**SUPPLIED RECORDS:**

===

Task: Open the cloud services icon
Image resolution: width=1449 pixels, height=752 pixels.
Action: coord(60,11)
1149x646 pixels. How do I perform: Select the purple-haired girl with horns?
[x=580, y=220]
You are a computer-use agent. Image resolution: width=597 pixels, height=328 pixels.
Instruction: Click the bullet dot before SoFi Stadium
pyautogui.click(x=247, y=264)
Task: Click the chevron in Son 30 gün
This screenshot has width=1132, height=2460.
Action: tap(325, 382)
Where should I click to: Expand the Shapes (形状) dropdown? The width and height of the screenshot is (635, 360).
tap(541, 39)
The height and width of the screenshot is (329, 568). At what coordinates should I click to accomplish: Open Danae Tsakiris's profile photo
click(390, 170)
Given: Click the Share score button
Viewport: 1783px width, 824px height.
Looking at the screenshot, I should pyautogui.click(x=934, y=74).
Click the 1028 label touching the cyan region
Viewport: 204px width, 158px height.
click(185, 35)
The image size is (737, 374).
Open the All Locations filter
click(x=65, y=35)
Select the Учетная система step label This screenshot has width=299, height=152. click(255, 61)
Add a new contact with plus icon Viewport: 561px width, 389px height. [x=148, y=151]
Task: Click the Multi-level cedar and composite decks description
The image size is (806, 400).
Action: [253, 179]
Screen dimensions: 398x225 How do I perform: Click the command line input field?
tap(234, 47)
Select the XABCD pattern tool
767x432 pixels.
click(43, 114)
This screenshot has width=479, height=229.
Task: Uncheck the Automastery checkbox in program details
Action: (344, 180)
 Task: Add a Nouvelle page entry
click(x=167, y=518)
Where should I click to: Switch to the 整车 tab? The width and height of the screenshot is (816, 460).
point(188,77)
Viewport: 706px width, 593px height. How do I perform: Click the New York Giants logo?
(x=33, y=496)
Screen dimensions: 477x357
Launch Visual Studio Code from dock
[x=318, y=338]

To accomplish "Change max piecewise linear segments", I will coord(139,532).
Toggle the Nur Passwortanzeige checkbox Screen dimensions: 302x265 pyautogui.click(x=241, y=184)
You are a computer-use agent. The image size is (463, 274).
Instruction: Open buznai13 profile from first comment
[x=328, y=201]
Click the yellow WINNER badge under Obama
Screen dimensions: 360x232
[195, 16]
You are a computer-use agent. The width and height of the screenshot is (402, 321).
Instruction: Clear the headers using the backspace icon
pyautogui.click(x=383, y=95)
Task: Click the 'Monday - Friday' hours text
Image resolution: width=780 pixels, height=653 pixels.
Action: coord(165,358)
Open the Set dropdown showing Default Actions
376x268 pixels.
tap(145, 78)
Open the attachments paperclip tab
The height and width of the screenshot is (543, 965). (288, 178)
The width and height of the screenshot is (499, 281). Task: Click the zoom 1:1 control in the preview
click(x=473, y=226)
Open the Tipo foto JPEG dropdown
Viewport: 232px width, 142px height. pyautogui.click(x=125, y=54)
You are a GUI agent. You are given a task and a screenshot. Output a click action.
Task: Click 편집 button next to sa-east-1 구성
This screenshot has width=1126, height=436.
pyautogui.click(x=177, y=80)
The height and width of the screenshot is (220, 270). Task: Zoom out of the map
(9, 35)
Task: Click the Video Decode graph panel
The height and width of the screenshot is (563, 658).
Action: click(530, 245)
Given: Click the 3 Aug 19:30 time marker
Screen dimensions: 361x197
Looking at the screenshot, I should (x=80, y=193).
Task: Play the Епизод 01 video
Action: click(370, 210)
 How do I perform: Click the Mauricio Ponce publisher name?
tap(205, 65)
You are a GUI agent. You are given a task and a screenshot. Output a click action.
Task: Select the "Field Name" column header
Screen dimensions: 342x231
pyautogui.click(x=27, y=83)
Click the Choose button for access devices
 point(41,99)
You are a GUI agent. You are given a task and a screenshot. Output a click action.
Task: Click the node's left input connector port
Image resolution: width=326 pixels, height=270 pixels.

===

**PROBLEM TO SOLVE:**
Where a line of the records above holds the word "computer", copy that line.

**ANSWER BOX:**
You are a computer-use agent. Image resolution: width=597 pixels, height=328 pixels.
You are a computer-use agent. The image size is (463, 274).
You are a computer-use agent. The width and height of the screenshot is (402, 321).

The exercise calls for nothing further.